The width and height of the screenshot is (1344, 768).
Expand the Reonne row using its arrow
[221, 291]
* * *
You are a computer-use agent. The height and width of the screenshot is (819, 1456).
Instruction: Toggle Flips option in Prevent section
--
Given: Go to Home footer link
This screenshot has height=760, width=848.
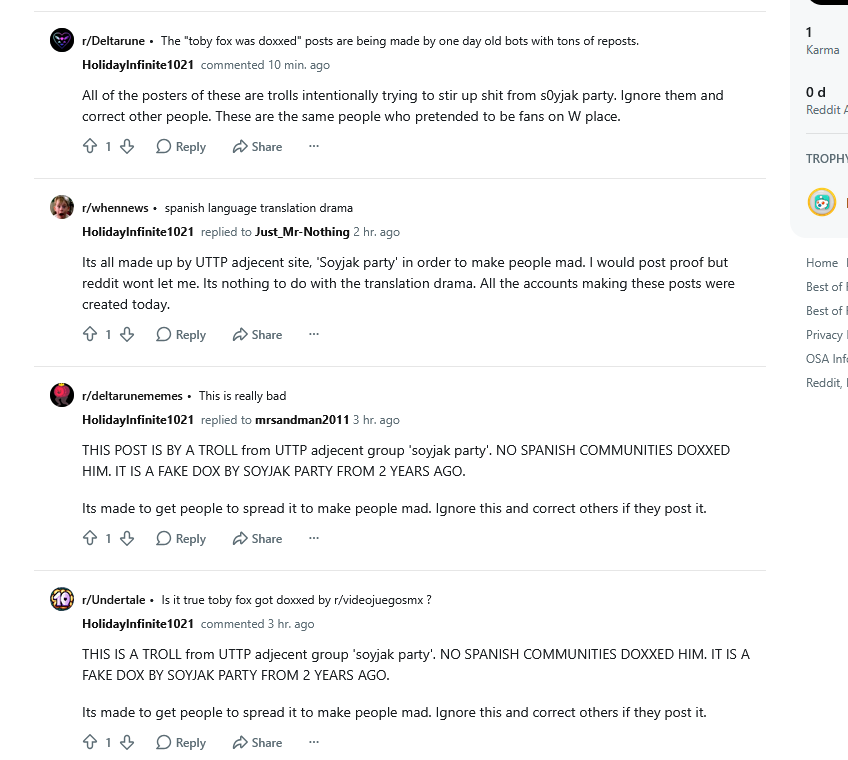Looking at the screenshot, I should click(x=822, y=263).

◆ **WHAT IS NEEDED**
Locate every line above that contains the string "width", treating uppercase and lowercase as distinct, and copy each such line in full.

◆ **THE COMPLETED TASK**
The width and height of the screenshot is (1344, 768).
You are a computer-use agent. The height and width of the screenshot is (819, 1456).
This screenshot has height=760, width=848.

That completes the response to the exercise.